━━ DATA FOR PROCESSING
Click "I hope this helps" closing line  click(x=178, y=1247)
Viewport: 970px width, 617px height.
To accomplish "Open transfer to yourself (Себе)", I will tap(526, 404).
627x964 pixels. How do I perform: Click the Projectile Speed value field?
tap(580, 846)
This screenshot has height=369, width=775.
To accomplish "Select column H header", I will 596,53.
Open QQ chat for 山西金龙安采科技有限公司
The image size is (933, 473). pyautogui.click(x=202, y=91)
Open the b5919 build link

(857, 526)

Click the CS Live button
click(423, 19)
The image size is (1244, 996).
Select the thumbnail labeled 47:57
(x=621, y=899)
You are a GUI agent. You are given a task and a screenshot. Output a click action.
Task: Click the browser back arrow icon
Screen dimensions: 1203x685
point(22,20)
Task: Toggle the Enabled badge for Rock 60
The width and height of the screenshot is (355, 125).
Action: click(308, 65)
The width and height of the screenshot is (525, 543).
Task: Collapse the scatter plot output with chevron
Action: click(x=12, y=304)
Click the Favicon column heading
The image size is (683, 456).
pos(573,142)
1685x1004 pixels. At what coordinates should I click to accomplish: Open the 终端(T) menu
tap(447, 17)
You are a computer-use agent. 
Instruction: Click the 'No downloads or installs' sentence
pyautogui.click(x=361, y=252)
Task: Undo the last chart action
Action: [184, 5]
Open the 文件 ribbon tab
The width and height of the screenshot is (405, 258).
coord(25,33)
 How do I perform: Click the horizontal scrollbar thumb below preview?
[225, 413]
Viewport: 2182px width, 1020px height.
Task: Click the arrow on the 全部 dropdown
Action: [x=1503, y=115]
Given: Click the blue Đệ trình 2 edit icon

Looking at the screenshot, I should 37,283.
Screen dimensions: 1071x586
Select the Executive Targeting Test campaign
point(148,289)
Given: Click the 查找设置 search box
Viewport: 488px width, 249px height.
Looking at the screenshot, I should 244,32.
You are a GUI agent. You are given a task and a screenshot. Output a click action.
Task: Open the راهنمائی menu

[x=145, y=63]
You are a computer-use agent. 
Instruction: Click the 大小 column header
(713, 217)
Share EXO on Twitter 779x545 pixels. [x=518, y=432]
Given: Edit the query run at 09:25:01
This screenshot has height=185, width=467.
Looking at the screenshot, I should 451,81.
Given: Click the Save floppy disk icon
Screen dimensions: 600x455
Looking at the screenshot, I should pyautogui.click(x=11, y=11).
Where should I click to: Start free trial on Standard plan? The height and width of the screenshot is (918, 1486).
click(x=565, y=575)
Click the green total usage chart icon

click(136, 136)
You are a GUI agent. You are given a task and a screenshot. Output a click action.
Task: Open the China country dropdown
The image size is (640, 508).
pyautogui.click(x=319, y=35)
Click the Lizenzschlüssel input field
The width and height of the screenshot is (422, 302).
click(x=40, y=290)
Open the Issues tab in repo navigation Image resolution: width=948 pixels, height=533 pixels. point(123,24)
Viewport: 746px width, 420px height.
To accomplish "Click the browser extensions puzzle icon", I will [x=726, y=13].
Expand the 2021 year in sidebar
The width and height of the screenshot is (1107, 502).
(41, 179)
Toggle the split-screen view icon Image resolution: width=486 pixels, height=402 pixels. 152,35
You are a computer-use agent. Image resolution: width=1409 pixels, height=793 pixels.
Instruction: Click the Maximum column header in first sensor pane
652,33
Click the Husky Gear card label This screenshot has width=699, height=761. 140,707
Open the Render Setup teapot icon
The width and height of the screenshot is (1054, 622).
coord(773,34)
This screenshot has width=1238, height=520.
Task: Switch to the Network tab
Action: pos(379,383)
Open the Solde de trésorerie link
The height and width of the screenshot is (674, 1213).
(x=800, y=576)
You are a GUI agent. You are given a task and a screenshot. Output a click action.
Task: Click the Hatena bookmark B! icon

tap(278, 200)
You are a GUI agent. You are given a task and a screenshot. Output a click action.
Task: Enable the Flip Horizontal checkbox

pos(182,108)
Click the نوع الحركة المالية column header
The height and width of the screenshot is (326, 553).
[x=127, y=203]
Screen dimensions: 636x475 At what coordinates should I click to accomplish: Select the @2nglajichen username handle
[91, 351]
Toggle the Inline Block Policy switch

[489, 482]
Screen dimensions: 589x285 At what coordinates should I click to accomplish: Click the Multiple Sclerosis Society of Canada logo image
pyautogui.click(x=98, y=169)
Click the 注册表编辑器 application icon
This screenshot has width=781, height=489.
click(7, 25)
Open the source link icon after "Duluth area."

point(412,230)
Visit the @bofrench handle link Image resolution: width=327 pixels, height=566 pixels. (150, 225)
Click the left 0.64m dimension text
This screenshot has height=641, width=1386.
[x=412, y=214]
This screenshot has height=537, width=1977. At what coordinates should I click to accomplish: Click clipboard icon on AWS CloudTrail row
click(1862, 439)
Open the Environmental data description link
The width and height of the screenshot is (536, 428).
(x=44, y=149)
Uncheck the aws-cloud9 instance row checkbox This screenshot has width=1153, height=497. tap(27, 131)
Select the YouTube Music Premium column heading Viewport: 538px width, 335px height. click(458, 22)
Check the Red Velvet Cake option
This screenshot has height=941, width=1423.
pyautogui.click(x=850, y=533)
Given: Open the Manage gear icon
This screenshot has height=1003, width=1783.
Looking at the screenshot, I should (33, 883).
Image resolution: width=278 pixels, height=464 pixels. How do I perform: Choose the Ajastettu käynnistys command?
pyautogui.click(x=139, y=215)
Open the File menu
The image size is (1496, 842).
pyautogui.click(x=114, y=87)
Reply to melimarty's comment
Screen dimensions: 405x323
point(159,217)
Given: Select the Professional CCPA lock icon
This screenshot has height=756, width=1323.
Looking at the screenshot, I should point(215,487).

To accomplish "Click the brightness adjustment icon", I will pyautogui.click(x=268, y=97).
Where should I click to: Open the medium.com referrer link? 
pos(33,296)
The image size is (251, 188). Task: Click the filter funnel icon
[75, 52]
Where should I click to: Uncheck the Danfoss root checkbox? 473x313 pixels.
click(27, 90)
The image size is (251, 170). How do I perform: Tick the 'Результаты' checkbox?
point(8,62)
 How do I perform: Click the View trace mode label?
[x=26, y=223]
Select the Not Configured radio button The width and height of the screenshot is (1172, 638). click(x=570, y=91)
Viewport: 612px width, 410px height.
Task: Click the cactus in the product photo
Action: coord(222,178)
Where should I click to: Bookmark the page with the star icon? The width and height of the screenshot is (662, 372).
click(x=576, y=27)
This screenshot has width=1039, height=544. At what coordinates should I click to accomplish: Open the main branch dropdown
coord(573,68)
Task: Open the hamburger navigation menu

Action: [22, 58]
━━━━
GOAL OF THE EXERCISE — Repeat the rows exactly, from the first one through the line holding "point(22,20)", including that line.

WRITTEN REPLY —
Click "I hope this helps" closing line  click(x=178, y=1247)
Viewport: 970px width, 617px height.
To accomplish "Open transfer to yourself (Себе)", I will tap(526, 404).
627x964 pixels. How do I perform: Click the Projectile Speed value field?
tap(580, 846)
This screenshot has height=369, width=775.
To accomplish "Select column H header", I will 596,53.
Open QQ chat for 山西金龙安采科技有限公司
The image size is (933, 473). pyautogui.click(x=202, y=91)
Open the b5919 build link

(857, 526)

Click the CS Live button
click(423, 19)
The image size is (1244, 996).
Select the thumbnail labeled 47:57
(x=621, y=899)
You are a GUI agent. You are given a task and a screenshot. Output a click action.
Task: Click the browser back arrow icon
Screen dimensions: 1203x685
point(22,20)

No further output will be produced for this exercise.